Liu Jian-Ping, Gu Si-Yu, Song Chun-Mei, Yang Hu-Cheng, Shi Yang, Gu Yu-Fang, Wang Shu-Fang, Chen Ying-Zhu
School of Nursing and Public Health, Yangzhou University, Yangzhou, China.
Department of Neurology, Yancheng Clinical Medical College of Yangzhou University, Yancheng Third People's Hospital, Yancheng, China.
Front Public Health. 2025 Jun 16;13:1595550. doi: 10.3389/fpubh.2025.1595550. eCollection 2025.
Occupational burnout is a significant problem among nurses, linked to negative outcomes. Understanding its neurobiological basis is crucial, yet remains limited.
Resting-state functional magnetic resonance imaging (rs-fMRI) data were acquired from 40 female nurses with occupational burnout and 40 healthy controls. Degree centrality (DC) was calculated to identify functional hubs, and subsequent functional connectivity (FC) analysis was performed. Group differences in DC and FC were statistically compared. Their correlations with Maslach Burnout Inventory-Human Services Survey (MBI-HSS) scores were assessed, and a classification model was built using DC and FC features to distinguish between burnout and control groups.
The burnout group showed significantly decreased DC in bilateral precuneus and reduced FC between left precuneus and right medial orbitofrontal cortex (mOFC) compared to the healthy control group. These neuroimaging markers correlated with clinical burnout dimensions: precuneus DC negatively associated with emotional exhaustion and depersonalization, while precuneus-mOFC connectivity positively correlated with personal accomplishment. A linear discriminant analysis model combining DC and FC measures achieved 85% classification accuracy (sensitivity 80%, specificity 90%) in distinguishing burnout from controls.

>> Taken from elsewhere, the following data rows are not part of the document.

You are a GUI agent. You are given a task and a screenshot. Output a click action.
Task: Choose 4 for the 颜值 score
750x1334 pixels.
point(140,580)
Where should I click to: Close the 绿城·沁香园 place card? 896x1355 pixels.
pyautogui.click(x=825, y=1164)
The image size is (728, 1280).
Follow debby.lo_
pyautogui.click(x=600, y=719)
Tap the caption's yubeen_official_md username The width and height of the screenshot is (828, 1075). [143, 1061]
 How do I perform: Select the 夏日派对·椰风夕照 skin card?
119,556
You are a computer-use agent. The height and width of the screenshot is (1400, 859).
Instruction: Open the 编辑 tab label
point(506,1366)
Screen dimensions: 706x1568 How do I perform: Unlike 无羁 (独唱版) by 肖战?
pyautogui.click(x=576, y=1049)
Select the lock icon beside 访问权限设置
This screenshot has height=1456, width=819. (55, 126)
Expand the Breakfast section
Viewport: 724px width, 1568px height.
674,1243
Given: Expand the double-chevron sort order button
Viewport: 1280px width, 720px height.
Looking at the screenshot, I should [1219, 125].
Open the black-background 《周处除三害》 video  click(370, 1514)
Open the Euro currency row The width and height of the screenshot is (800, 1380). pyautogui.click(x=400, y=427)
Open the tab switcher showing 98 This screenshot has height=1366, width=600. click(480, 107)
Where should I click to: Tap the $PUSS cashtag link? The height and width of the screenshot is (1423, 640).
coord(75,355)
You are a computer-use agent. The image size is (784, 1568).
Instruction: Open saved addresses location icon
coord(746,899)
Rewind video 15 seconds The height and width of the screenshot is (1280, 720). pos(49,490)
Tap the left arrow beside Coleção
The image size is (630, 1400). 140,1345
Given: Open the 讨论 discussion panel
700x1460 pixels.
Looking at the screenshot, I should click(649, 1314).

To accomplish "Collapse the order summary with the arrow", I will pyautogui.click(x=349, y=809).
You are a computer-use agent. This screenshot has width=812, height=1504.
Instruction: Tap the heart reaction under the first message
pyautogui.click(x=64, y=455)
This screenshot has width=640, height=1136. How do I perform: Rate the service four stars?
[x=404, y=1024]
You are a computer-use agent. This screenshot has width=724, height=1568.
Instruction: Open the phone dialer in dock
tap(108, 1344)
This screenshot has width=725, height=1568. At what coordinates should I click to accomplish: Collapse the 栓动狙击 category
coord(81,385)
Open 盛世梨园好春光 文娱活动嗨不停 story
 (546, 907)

These findings identify the precuneus and its mOFC connectivity as key neural substrates of occupational burnout, suggesting disrupted integration between self-referential processing and reward/emotion regulation systems. Our results advance understanding of burnout's neurobiological mechanisms and demonstrate the potential of neuroimaging markers for objective burnout assessment.
职业倦怠是护士群体中一个严重的问题,与负面后果相关。了解其神经生物学基础至关重要,但目前仍很有限。
对40名患有职业倦怠的女性护士和40名健康对照者进行静息态功能磁共振成像(rs-fMRI)数据采集。计算度中心性(DC)以识别功能枢纽,并随后进行功能连接(FC)分析。对DC和FC的组间差异进行统计学比较。评估它们与马氏职业倦怠量表-人类服务调查(MBI-HSS)得分的相关性,并使用DC和FC特征建立一个分类模型,以区分倦怠组和对照组。
与健康对照组相比,倦怠组双侧楔前叶的DC显著降低,左侧楔前叶与右侧内侧眶额皮质(mOFC)之间的FC减少。这些神经影像学标志物与临床倦怠维度相关:楔前叶DC与情感耗竭和去个性化呈负相关,而楔前叶-mOFC连接与个人成就感呈正相关。结合DC和FC测量的线性判别分析模型在区分倦怠组和对照组方面达到了85%的分类准确率(敏感性80%,特异性90%)。
这些发现确定了楔前叶及其与mOFC的连接是职业倦怠的关键神经基质,表明自我参照加工与奖励/情绪调节系统之间的整合受到破坏。我们的结果推进了对倦怠神经生物学机制的理解,并证明了神经影像学标志物在客观评估倦怠方面的潜力。